* WHAT YOU HAVE TO DO
Update the rows below by changing "a particular element" to "a specific element" at every occurrence, keeping everything else as it is.

(Stored data entries)
§ §

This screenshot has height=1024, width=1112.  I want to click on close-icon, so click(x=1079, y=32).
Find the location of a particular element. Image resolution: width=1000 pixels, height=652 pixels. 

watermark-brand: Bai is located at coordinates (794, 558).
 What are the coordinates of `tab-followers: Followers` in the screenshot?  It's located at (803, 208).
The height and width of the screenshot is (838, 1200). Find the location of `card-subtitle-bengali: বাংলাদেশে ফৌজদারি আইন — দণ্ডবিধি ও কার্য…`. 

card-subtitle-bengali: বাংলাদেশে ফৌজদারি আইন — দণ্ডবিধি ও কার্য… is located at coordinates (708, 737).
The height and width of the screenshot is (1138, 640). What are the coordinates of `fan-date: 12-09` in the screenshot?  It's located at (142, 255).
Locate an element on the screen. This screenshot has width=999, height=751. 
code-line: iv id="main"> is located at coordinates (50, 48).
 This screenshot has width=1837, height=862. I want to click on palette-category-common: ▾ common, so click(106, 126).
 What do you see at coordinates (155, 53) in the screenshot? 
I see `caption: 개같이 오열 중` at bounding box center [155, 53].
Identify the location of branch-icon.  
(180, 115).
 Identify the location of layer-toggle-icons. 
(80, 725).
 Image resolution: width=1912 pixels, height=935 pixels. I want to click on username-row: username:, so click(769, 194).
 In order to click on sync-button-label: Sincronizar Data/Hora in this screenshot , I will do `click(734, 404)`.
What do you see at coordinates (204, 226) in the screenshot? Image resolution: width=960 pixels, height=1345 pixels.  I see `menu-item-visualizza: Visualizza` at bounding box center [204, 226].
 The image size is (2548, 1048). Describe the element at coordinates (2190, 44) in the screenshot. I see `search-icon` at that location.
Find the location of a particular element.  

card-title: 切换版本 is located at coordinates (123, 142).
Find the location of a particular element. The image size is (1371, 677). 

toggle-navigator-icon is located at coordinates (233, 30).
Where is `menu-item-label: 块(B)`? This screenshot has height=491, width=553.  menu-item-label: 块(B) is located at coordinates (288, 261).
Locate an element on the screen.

§ §

* EXERCISE ANSWER
This screenshot has height=1024, width=1112.  I want to click on close-icon, so click(x=1079, y=32).
Find the location of a specific element. Image resolution: width=1000 pixels, height=652 pixels. 

watermark-brand: Bai is located at coordinates (794, 558).
 What are the coordinates of `tab-followers: Followers` in the screenshot?  It's located at (803, 208).
The height and width of the screenshot is (838, 1200). Find the location of `card-subtitle-bengali: বাংলাদেশে ফৌজদারি আইন — দণ্ডবিধি ও কার্য…`. 

card-subtitle-bengali: বাংলাদেশে ফৌজদারি আইন — দণ্ডবিধি ও কার্য… is located at coordinates (708, 737).
The height and width of the screenshot is (1138, 640). What are the coordinates of `fan-date: 12-09` in the screenshot?  It's located at (142, 255).
Locate an element on the screen. This screenshot has width=999, height=751. 
code-line: iv id="main"> is located at coordinates (50, 48).
 This screenshot has width=1837, height=862. I want to click on palette-category-common: ▾ common, so click(106, 126).
 What do you see at coordinates (155, 53) in the screenshot? 
I see `caption: 개같이 오열 중` at bounding box center [155, 53].
Identify the location of branch-icon.  
(180, 115).
 Identify the location of layer-toggle-icons. 
(80, 725).
 Image resolution: width=1912 pixels, height=935 pixels. I want to click on username-row: username:, so click(769, 194).
 In order to click on sync-button-label: Sincronizar Data/Hora in this screenshot , I will do `click(734, 404)`.
What do you see at coordinates (204, 226) in the screenshot? Image resolution: width=960 pixels, height=1345 pixels.  I see `menu-item-visualizza: Visualizza` at bounding box center [204, 226].
 The image size is (2548, 1048). Describe the element at coordinates (2190, 44) in the screenshot. I see `search-icon` at that location.
Find the location of a specific element.  

card-title: 切换版本 is located at coordinates (123, 142).
Find the location of a specific element. The image size is (1371, 677). 

toggle-navigator-icon is located at coordinates (233, 30).
Where is `menu-item-label: 块(B)`? This screenshot has height=491, width=553.  menu-item-label: 块(B) is located at coordinates (288, 261).
Locate an element on the screen.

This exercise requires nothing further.